*Available records*:
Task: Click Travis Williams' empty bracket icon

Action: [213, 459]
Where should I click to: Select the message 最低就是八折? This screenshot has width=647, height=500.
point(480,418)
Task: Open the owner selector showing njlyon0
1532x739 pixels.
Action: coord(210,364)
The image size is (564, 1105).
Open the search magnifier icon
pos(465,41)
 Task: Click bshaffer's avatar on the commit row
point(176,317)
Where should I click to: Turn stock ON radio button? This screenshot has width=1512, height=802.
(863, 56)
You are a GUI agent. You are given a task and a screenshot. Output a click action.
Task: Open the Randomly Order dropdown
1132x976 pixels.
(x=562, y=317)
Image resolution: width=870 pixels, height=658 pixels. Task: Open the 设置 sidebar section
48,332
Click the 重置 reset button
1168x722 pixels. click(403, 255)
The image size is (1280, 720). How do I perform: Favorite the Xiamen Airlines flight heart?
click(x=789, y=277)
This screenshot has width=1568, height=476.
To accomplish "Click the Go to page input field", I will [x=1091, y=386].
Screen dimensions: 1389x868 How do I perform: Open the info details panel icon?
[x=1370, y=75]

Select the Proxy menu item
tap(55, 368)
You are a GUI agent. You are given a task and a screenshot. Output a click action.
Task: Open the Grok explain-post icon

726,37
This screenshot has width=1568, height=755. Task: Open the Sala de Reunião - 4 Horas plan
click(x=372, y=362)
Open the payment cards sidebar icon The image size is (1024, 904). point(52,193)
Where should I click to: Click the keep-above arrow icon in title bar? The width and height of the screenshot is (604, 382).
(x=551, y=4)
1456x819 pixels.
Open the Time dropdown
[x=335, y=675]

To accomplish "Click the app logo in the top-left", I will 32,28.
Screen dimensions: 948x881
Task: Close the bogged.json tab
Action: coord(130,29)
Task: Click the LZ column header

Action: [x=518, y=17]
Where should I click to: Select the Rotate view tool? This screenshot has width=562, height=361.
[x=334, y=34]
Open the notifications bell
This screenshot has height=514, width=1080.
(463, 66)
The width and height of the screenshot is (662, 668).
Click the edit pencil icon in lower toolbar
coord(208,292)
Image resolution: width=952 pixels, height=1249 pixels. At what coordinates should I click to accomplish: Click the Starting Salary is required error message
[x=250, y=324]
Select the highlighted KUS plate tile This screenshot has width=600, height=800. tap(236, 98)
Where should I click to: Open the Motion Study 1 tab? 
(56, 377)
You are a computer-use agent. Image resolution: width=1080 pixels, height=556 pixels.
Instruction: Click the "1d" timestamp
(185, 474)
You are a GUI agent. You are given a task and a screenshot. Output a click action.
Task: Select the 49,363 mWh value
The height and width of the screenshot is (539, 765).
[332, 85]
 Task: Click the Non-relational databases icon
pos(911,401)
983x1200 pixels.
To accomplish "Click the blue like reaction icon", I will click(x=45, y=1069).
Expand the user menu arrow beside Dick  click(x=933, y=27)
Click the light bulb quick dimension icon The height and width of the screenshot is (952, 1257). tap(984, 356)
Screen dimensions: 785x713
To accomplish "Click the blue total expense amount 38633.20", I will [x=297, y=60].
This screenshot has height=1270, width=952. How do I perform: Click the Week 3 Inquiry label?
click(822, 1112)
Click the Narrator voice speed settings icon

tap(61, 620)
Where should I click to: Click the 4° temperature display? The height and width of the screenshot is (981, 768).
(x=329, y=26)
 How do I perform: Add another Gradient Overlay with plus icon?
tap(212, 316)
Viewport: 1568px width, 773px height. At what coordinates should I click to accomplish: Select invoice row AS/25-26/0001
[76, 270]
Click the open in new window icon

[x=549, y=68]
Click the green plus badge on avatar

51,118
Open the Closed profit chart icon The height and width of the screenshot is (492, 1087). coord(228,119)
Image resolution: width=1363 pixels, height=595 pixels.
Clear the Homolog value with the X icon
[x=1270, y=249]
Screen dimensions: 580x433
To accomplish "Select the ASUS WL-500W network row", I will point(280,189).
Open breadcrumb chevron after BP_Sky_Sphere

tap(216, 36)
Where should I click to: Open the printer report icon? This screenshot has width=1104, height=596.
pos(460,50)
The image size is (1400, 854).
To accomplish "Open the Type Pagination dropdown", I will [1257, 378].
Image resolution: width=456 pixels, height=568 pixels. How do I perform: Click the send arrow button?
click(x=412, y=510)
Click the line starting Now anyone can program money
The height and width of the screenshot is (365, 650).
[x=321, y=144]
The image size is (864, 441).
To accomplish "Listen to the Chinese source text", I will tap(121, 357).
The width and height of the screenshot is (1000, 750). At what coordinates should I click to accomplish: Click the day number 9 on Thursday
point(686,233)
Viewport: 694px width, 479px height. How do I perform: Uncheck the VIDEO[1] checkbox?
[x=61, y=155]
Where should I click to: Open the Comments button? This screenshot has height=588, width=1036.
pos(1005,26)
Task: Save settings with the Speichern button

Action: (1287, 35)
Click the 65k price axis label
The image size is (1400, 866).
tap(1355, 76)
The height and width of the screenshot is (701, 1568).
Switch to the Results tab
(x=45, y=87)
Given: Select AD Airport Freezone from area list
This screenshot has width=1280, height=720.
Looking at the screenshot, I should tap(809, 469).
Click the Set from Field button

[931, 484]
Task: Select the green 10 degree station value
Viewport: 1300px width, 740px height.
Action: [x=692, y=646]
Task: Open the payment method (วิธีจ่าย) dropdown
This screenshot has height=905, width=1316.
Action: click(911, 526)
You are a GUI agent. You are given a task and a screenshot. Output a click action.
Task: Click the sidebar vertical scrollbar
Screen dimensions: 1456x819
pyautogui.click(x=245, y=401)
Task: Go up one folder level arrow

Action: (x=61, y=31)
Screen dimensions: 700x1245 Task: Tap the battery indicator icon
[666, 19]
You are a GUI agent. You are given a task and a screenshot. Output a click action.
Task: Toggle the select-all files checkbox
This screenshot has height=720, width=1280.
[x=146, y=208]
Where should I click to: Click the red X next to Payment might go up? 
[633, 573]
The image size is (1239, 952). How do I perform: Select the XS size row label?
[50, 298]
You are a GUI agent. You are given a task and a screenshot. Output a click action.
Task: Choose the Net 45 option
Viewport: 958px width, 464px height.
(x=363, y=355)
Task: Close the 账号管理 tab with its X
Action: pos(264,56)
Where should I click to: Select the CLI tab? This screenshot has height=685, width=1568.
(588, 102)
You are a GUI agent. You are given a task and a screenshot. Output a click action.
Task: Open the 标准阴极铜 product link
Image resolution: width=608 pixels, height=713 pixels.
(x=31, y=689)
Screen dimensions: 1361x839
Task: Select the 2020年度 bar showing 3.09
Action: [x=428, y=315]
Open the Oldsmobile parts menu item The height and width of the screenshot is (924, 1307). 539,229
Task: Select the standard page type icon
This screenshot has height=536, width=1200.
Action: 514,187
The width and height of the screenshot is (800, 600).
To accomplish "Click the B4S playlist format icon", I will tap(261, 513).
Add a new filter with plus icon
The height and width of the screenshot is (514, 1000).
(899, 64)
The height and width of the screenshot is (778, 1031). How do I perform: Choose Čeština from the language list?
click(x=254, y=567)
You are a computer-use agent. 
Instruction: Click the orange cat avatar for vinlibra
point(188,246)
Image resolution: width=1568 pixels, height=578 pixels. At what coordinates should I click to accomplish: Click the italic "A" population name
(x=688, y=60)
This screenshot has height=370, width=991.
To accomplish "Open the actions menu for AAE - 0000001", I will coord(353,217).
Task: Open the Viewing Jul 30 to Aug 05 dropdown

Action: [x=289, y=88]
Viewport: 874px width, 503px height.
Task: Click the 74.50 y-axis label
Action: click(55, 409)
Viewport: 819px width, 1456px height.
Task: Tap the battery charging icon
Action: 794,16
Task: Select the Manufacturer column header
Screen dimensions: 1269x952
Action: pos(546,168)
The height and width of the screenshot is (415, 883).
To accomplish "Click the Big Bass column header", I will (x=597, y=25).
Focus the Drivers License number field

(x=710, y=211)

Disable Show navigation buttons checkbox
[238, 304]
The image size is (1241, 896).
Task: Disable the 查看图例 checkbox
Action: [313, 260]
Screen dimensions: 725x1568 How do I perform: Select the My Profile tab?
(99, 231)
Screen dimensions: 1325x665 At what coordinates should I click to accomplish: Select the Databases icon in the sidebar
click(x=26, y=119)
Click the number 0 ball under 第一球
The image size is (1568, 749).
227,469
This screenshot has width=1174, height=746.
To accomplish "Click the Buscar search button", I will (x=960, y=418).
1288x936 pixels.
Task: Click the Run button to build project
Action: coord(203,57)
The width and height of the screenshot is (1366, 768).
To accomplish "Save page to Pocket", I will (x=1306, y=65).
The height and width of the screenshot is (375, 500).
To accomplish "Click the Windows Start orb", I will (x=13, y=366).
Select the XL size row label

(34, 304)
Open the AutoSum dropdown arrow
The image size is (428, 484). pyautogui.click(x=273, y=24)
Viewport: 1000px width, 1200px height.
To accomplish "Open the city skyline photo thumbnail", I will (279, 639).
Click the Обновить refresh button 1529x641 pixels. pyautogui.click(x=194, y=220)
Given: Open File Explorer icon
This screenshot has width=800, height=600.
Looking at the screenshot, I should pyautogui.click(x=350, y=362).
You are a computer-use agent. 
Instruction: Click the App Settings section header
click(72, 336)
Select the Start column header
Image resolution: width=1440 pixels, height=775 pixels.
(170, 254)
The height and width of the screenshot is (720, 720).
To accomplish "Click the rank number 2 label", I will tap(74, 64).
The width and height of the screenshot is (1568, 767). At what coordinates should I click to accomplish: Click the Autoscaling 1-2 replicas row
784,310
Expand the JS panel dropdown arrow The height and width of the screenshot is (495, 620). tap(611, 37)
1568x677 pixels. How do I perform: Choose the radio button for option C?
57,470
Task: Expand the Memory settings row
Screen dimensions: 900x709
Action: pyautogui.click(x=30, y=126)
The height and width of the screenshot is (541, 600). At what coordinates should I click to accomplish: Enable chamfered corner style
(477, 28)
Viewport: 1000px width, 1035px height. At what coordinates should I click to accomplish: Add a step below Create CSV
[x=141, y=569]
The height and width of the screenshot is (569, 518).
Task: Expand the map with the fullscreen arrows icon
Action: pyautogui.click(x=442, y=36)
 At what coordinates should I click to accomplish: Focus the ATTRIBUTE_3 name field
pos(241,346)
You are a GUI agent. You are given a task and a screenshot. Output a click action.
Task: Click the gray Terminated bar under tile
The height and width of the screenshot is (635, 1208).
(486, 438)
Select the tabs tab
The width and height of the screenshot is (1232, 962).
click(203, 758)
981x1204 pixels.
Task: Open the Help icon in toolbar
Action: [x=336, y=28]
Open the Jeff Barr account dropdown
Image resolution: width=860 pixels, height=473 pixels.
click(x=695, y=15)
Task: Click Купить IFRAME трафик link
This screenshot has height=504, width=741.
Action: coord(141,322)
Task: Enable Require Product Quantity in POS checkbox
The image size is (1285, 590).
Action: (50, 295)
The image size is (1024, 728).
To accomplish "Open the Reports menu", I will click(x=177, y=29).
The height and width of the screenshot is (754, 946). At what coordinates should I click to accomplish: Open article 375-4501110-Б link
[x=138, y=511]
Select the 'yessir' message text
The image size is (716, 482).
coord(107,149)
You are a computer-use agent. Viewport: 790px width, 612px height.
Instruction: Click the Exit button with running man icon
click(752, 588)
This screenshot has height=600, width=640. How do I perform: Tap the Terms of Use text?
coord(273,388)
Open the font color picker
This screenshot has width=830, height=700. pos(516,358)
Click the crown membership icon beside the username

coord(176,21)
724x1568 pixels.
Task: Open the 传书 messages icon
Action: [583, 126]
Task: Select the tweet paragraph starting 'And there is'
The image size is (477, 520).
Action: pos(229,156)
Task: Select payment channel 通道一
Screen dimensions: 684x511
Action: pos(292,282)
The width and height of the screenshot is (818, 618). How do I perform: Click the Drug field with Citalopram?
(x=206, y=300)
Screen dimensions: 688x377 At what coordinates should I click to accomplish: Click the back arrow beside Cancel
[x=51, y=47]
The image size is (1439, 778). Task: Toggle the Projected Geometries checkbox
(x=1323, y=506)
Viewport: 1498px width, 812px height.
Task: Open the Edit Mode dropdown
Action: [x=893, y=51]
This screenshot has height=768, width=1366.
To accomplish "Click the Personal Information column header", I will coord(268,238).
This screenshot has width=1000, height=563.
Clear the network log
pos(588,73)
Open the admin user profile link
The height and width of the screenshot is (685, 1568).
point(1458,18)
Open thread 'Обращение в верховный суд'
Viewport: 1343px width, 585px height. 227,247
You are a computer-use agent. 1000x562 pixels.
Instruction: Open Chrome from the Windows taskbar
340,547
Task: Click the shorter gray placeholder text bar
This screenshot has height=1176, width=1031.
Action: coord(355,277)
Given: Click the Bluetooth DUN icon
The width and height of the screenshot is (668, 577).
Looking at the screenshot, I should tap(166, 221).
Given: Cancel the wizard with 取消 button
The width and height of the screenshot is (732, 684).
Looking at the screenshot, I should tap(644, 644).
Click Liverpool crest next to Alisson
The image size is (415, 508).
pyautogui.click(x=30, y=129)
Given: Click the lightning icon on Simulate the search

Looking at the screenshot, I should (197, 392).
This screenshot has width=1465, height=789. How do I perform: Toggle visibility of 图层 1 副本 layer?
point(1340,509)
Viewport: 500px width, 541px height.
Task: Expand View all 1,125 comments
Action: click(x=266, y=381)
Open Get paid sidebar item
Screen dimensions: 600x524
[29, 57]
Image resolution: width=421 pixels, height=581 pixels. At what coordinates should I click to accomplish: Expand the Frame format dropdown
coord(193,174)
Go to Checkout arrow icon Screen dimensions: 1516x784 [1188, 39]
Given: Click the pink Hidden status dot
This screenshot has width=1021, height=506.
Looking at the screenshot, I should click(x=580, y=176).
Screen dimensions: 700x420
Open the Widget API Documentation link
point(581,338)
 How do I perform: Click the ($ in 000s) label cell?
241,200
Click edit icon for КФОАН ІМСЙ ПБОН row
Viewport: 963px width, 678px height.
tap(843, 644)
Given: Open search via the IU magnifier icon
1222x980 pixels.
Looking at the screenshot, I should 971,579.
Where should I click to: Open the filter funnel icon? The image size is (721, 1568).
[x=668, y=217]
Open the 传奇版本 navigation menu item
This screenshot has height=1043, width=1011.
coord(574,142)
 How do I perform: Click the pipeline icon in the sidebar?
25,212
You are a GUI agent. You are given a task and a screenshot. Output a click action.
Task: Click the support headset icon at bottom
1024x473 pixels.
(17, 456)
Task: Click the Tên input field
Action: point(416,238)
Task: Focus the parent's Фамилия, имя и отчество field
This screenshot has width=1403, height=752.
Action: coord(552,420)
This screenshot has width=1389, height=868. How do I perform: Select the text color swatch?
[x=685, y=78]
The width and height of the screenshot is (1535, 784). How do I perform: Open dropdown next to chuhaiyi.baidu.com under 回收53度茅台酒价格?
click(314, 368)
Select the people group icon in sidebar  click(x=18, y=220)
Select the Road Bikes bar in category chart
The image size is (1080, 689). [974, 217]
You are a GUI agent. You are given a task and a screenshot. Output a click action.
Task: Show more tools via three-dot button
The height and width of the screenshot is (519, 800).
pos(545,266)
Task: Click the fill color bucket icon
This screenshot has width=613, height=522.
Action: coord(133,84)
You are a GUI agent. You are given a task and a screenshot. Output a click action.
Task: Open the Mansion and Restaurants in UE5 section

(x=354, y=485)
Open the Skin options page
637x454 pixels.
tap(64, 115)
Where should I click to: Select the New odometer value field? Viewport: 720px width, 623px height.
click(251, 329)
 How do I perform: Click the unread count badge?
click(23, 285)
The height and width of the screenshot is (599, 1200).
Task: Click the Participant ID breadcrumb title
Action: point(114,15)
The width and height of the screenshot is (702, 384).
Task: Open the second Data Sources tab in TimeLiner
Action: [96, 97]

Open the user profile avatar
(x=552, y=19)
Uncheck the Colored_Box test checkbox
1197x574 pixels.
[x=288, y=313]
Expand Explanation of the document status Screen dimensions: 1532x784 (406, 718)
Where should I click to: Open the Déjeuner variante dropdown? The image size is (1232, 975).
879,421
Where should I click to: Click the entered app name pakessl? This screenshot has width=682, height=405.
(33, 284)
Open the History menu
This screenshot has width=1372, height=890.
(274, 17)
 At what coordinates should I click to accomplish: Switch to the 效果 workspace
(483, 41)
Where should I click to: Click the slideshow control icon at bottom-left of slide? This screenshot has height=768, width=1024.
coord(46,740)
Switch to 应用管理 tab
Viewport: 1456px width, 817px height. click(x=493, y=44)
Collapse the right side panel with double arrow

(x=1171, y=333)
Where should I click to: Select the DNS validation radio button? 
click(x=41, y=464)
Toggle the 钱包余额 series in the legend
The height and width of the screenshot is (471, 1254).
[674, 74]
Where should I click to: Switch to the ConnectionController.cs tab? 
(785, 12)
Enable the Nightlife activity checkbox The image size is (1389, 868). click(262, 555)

*Your task*:
Using the data above, reproduce exactly the lines from the line that contains "This screenshot has height=720, width=1280." through the line that contains "Task: Select the standard page type icon", including both.

*Exercise output*:
This screenshot has height=720, width=1280.
[x=146, y=208]
Where should I click to: Click the red X next to Payment might go up? 
[633, 573]
The image size is (1239, 952). How do I perform: Select the XS size row label?
[50, 298]
You are a GUI agent. You are given a task and a screenshot. Output a click action.
Task: Choose the Net 45 option
Viewport: 958px width, 464px height.
(x=363, y=355)
Task: Close the 账号管理 tab with its X
Action: pos(264,56)
Where should I click to: Select the CLI tab? This screenshot has height=685, width=1568.
(588, 102)
You are a GUI agent. You are given a task and a screenshot. Output a click action.
Task: Open the 标准阴极铜 product link
Image resolution: width=608 pixels, height=713 pixels.
(x=31, y=689)
Screen dimensions: 1361x839
Task: Select the 2020年度 bar showing 3.09
Action: [x=428, y=315]
Open the Oldsmobile parts menu item The height and width of the screenshot is (924, 1307). 539,229
Task: Select the standard page type icon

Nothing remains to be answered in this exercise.